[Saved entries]

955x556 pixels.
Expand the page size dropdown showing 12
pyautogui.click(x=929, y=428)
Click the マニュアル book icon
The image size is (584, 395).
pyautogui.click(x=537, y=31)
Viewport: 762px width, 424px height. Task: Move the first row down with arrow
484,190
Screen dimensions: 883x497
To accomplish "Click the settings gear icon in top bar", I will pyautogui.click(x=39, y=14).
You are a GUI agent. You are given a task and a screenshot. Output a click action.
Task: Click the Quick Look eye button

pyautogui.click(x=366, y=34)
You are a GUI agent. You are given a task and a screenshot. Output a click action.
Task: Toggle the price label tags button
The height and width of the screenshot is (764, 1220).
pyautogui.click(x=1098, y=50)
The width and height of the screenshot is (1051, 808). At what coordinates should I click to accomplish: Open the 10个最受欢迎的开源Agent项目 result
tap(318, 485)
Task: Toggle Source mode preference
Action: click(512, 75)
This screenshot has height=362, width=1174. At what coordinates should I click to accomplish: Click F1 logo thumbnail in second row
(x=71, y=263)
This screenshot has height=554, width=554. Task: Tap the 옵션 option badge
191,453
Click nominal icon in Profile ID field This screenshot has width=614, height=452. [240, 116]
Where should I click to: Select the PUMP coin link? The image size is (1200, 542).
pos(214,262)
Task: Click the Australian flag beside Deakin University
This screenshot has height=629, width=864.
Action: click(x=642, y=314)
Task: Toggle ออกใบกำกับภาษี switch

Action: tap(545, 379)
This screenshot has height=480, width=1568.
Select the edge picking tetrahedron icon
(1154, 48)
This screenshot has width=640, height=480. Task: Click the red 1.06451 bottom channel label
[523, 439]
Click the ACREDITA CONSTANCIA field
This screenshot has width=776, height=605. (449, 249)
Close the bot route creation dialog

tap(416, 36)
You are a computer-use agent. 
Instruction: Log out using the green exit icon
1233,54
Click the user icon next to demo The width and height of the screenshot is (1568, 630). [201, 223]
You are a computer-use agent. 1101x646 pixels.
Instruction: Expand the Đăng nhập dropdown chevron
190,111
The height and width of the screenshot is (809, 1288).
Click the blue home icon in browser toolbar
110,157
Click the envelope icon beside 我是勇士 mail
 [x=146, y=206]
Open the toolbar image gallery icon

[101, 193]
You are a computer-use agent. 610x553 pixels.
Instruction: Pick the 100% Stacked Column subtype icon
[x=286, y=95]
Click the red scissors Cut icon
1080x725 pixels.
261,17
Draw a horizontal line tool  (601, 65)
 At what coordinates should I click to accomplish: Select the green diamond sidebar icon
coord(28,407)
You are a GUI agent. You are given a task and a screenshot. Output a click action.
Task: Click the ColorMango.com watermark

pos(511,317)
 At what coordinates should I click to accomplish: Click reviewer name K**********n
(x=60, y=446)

Task instructions
Print all the records precisely.

Reply
955x556 pixels.
Expand the page size dropdown showing 12
pyautogui.click(x=929, y=428)
Click the マニュアル book icon
The image size is (584, 395).
pyautogui.click(x=537, y=31)
Viewport: 762px width, 424px height. Task: Move the first row down with arrow
484,190
Screen dimensions: 883x497
To accomplish "Click the settings gear icon in top bar", I will pyautogui.click(x=39, y=14).
You are a GUI agent. You are given a task and a screenshot. Output a click action.
Task: Click the Quick Look eye button

pyautogui.click(x=366, y=34)
You are a GUI agent. You are given a task and a screenshot. Output a click action.
Task: Toggle the price label tags button
The height and width of the screenshot is (764, 1220).
pyautogui.click(x=1098, y=50)
The width and height of the screenshot is (1051, 808). At what coordinates should I click to accomplish: Open the 10个最受欢迎的开源Agent项目 result
tap(318, 485)
Task: Toggle Source mode preference
Action: click(512, 75)
This screenshot has height=362, width=1174. At what coordinates should I click to accomplish: Click F1 logo thumbnail in second row
(x=71, y=263)
This screenshot has height=554, width=554. Task: Tap the 옵션 option badge
191,453
Click nominal icon in Profile ID field This screenshot has width=614, height=452. [240, 116]
Where should I click to: Select the PUMP coin link? The image size is (1200, 542).
pos(214,262)
Task: Click the Australian flag beside Deakin University
This screenshot has height=629, width=864.
Action: click(x=642, y=314)
Task: Toggle ออกใบกำกับภาษี switch

Action: tap(545, 379)
This screenshot has height=480, width=1568.
Select the edge picking tetrahedron icon
(1154, 48)
This screenshot has width=640, height=480. Task: Click the red 1.06451 bottom channel label
[523, 439]
Click the ACREDITA CONSTANCIA field
This screenshot has width=776, height=605. (449, 249)
Close the bot route creation dialog

tap(416, 36)
You are a computer-use agent. 
Instruction: Log out using the green exit icon
1233,54
Click the user icon next to demo The width and height of the screenshot is (1568, 630). [201, 223]
You are a computer-use agent. 1101x646 pixels.
Instruction: Expand the Đăng nhập dropdown chevron
190,111
The height and width of the screenshot is (809, 1288).
Click the blue home icon in browser toolbar
110,157
Click the envelope icon beside 我是勇士 mail
 [x=146, y=206]
Open the toolbar image gallery icon

[101, 193]
You are a computer-use agent. 610x553 pixels.
Instruction: Pick the 100% Stacked Column subtype icon
[x=286, y=95]
Click the red scissors Cut icon
1080x725 pixels.
261,17
Draw a horizontal line tool  (601, 65)
 At what coordinates should I click to accomplish: Select the green diamond sidebar icon
coord(28,407)
You are a GUI agent. You are given a task and a screenshot. Output a click action.
Task: Click the ColorMango.com watermark

pos(511,317)
 At what coordinates should I click to accomplish: Click reviewer name K**********n
(x=60, y=446)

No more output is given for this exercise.